:: Text passage ::

★ ★ ★ ★ ★

Summary of this case from Mack v. Williams

Opinion

80838

09-23-2021

STEVE EGGLESTON, Appellant, v. GEORGINA STUART; CLARKCOUNTY, NEVADA; LISA CALLAHAN;AND BRIAN CALLAHAN, Respondents.

McFarling Law Group and Emily M. McFarling, Las Vegas, for Appellant. Olson Cannon Gormley & Stoberski and Felicia Galati, Las Vegas, for Respondents Clark County, Nevada, and Georgina Stuart. Brian Callahan, New Lenox, Illinois, Pro Se.


Appeal from a district court order dismissing an action raising federal civil rights and state law tort claims for failure to exhaust administrative remedies. Eighth Judicial District Court, Clark County; Douglas Smith, Judge.

McFarling Law Group and Emily M. McFarling, Las Vegas, for Appellant.

Olson Cannon Gormley & Stoberski and Felicia Galati, Las Vegas, for Respondents Clark County, Nevada, and Georgina Stuart.

Brian Callahan, New Lenox, Illinois, Pro Se.

Lisa Callahan, New Lenox, Illinois, Pro Se.

★ ★ ★ ★ ★

:: Dataset excerpt ::
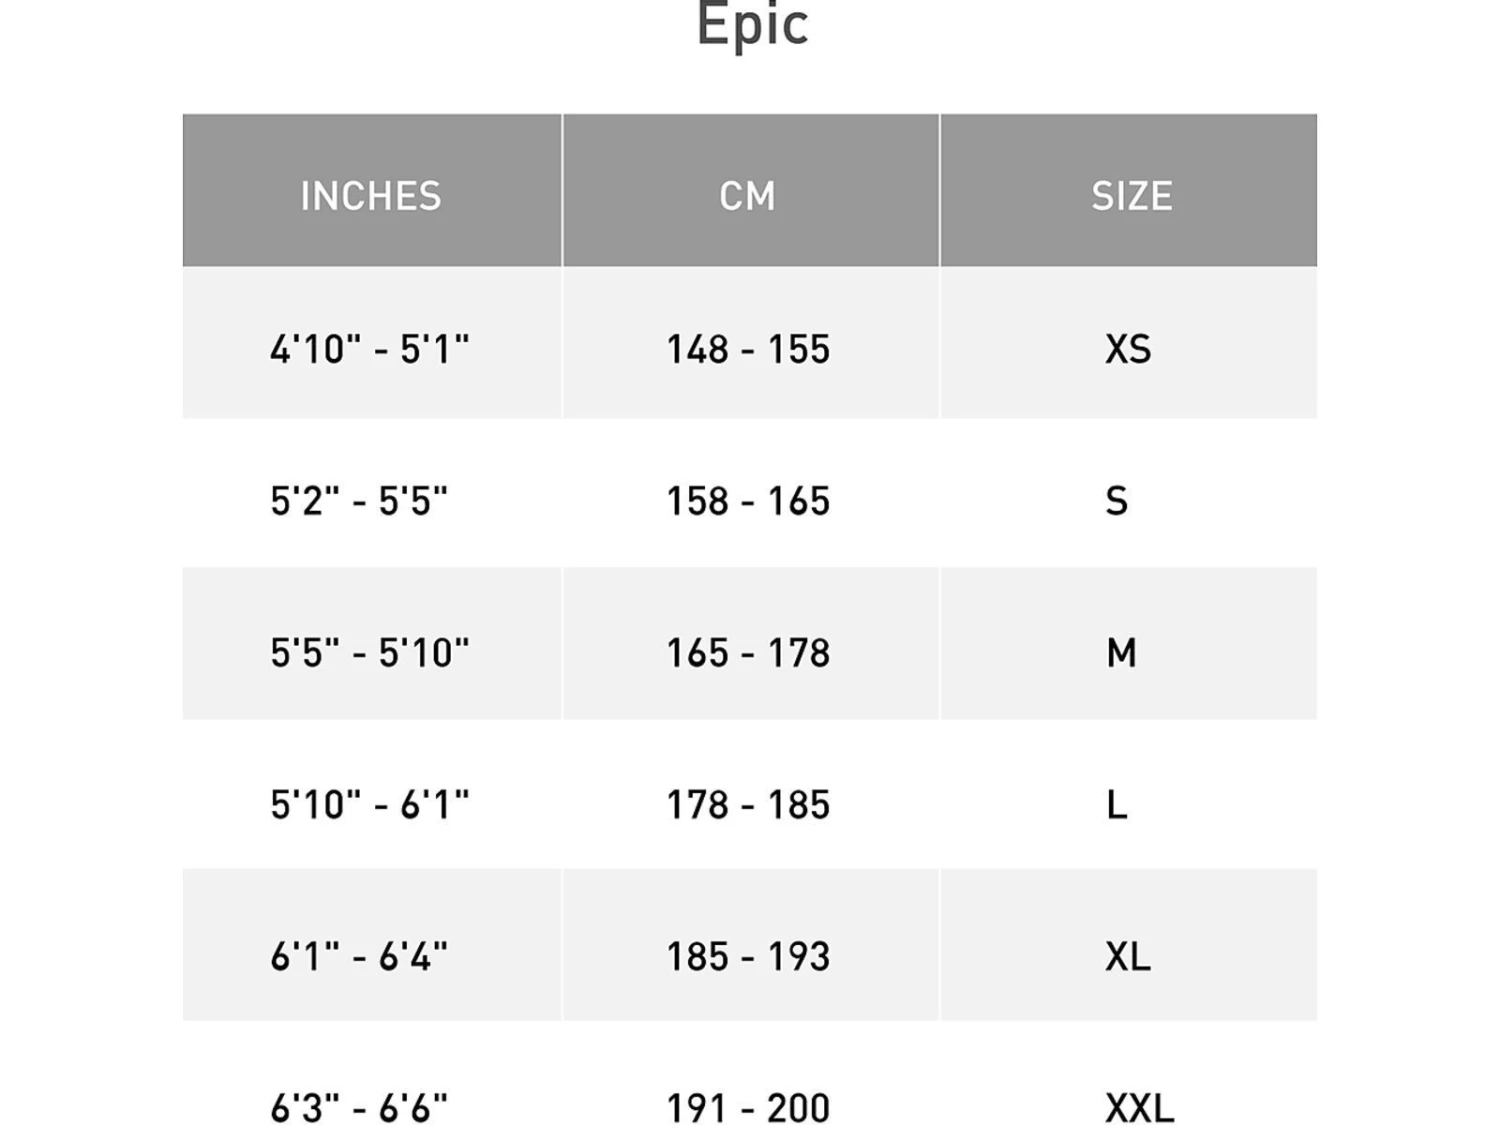1500x1125 pixels.
Task: Click the 4'10" - 5'1" height cell
Action: pos(370,349)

★ ★ ★ ★ ★

:: Set exercise ::
Can you quote the appeal excerpt word for word, beginning at the words "Appeal from a" and stopping after "Lisa Callahan, New Lenox, Illinois, Pro Se."? The listing comes from a separate source, unrelated to the appeal excerpt.

:: Result for this exercise ::
Appeal from a district court order dismissing an action raising federal civil rights and state law tort claims for failure to exhaust administrative remedies. Eighth Judicial District Court, Clark County; Douglas Smith, Judge.

McFarling Law Group and Emily M. McFarling, Las Vegas, for Appellant.

Olson Cannon Gormley & Stoberski and Felicia Galati, Las Vegas, for Respondents Clark County, Nevada, and Georgina Stuart.

Brian Callahan, New Lenox, Illinois, Pro Se.

Lisa Callahan, New Lenox, Illinois, Pro Se.